===== Study material

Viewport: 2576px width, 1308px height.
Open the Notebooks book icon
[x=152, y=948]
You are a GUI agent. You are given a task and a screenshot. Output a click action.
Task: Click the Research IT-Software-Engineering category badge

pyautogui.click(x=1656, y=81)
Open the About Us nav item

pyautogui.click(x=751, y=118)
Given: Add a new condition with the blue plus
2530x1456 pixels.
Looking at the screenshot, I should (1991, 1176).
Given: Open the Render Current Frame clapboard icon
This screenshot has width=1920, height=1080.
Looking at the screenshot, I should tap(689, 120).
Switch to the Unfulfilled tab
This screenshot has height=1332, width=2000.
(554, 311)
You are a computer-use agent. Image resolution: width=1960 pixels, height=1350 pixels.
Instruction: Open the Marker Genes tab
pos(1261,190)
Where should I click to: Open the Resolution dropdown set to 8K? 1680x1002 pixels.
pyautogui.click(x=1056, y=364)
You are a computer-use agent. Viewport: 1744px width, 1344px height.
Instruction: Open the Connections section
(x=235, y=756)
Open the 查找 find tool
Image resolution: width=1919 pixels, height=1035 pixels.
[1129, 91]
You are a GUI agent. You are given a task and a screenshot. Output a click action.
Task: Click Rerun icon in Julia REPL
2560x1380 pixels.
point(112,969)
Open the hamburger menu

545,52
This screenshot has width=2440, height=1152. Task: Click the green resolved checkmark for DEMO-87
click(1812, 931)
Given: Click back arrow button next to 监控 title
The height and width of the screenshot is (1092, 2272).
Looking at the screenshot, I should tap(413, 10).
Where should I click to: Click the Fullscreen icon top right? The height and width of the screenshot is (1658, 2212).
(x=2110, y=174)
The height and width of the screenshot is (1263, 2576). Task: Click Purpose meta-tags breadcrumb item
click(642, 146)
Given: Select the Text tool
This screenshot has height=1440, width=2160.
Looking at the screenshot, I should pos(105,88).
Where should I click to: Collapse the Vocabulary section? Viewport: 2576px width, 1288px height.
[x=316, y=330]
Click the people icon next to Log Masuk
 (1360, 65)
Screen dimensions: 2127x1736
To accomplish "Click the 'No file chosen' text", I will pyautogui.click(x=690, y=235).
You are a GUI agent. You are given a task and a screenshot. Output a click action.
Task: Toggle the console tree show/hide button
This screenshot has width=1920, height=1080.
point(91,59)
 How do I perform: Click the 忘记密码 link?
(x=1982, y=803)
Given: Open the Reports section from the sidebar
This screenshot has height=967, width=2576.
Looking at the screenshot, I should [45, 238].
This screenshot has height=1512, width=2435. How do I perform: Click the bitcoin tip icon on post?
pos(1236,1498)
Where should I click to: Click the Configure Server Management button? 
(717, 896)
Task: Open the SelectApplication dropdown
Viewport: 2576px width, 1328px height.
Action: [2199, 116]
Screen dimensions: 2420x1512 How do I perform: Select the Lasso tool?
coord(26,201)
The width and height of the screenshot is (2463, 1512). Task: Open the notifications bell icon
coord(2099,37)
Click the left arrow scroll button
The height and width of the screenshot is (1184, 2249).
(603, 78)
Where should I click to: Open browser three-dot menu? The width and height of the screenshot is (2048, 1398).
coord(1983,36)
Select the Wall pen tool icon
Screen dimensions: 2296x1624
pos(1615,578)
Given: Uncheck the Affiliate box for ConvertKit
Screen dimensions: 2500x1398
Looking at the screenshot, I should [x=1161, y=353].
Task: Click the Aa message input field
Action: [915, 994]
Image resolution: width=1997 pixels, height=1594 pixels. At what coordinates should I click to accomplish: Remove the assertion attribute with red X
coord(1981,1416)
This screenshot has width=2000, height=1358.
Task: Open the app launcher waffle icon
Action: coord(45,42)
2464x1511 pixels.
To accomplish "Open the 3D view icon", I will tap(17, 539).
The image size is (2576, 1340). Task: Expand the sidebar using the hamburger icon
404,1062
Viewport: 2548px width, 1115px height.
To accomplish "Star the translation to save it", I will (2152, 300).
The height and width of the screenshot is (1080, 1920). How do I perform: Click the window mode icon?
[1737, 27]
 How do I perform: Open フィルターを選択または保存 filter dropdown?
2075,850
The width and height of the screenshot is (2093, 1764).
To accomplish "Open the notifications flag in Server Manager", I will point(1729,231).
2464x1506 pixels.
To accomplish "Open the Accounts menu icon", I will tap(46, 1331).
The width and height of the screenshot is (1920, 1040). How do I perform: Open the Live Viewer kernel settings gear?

==========

_Task description_
Using the data above, reproduce exactly the lines between those holding "Open the About Us nav item" and "Given: Open the Render", inclusive, and no others.

_Written solution_
Open the About Us nav item

pyautogui.click(x=751, y=118)
Given: Add a new condition with the blue plus
2530x1456 pixels.
Looking at the screenshot, I should (1991, 1176).
Given: Open the Render Current Frame clapboard icon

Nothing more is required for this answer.